Custom Widget – My First Experience

I hadn’t needed to write a custom widget before today, but I needed to have disabled options included in a <select> list. After a little research and a LOT of trial and error, this is what I came up with.

from django.forms.widgets import Select, force_unicode, flatatt, escape, mark_safe, chain, conditional_escape

class SelectDisabled(Select):
    def __init__(self, attrs=None, choices=(), disabled=[]):
        super(SelectDisabled, self).__init__(attrs, choices)
        self.disabled = list(disabled)

    def render(self, name, value, attrs=None, choices=()):
        if value is None: value = ''
        final_attrs = self.build_attrs(attrs, name=name)
        output = [u'<select%s>' % flatatt(final_attrs)]
        options = self.render_options(choices, [value], self.disabled)
        if options:
            output.append(options)
        output.append('</select>')
        return mark_safe(u'\n'.join(output))

    def render_options(self, choices, selected_choices, disabled_choices):
        def render_option(option_value, option_label):
            option_value = force_unicode(option_value)
            option_label = (option_value in disabled_choices) and (force_unicode(option_label) + ' - SOLD OUT') or force_unicode(option_label)
            selected_html = (option_value in selected_choices) and u' selected="selected"' or ''
            disabled_html = (option_value in disabled_choices) and u' disabled="disabled"' or ''
            return u'<option value="%s"%s%s>%s</option>' % (
                escape(option_value), selected_html, disabled_html,
                conditional_escape(option_label))
        # Normalize to strings.
        selected_choices = set([force_unicode(v) for v in selected_choices])
        disabled_choices = set([force_unicode(v) for v in disabled_choices])
        output = []
        for option_value, option_label in chain(self.choices, choices):
            if isinstance(option_label, (list, tuple)):
                output.append(u'<optgroup label="%s">' % escape(force_unicode(option_value)))
                for option in option_label:
                    output.append(render_option(*option))
                output.append(u'</optgroup>')
            else:
                output.append(render_option(option_value, option_label))
        return u'\n'.join(output)

And here’s how I used it in the form:

class B2CRegistrationStartForm(Form): 
    def __init__(self, disabled, *args, **kwargs):
        super(B2CRegistrationStartForm, self).__init__(*args, **kwargs)
        if disabled:
            self.fields['event'].widget.disabled = disabled
    event = ModelChoiceField(widget=SelectDisabled(),queryset=Event.b2c_web_reg.all(),empty_label=None)  
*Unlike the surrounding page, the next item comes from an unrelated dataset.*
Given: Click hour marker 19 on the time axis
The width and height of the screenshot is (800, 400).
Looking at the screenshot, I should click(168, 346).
And here is the form creation in views.py:

    disabled = []
    for e in Event.b2c_sold_out.values_list('id'):
        disabled.append(e[0])
    form = B2CRegistrationStartForm( data=request.POST or None, disabled=disabled)

(The list of disabled IDs needs to be in a list, not a list of tuples)
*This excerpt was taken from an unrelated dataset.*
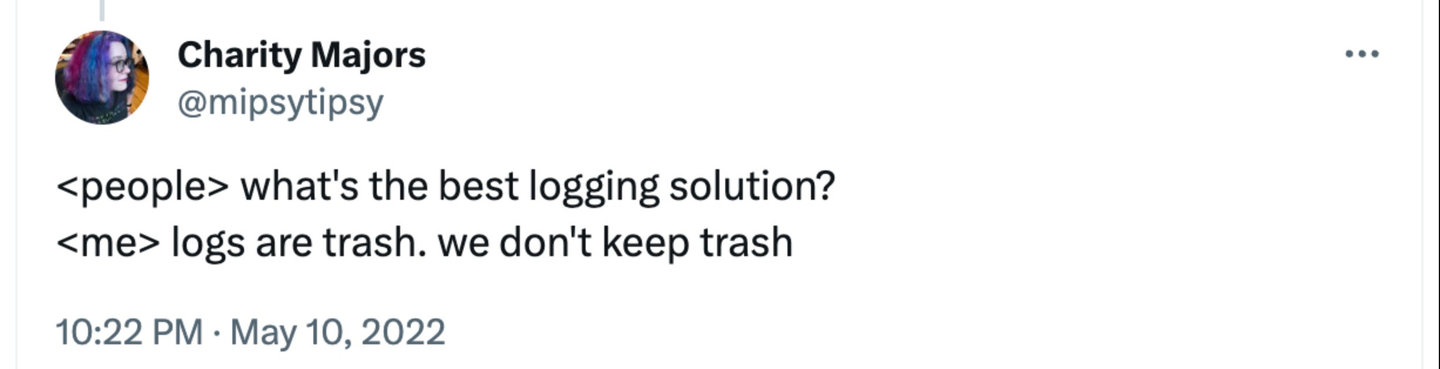Image resolution: width=1440 pixels, height=369 pixels.
Task: Click the thread connector line above avatar
Action: pyautogui.click(x=101, y=10)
It works fine, and I learned about custom widgets, but I don’t feel like I was very Object Oriented in my approach. The __init__() method uses super() well, but the other two basically replace the methods in the parent class. When I update to a newer version of Django (from the current 1.0.4), I’ll have to check this carefully and probably redo it.

Anyone have suggestions on how I could better implement this feature?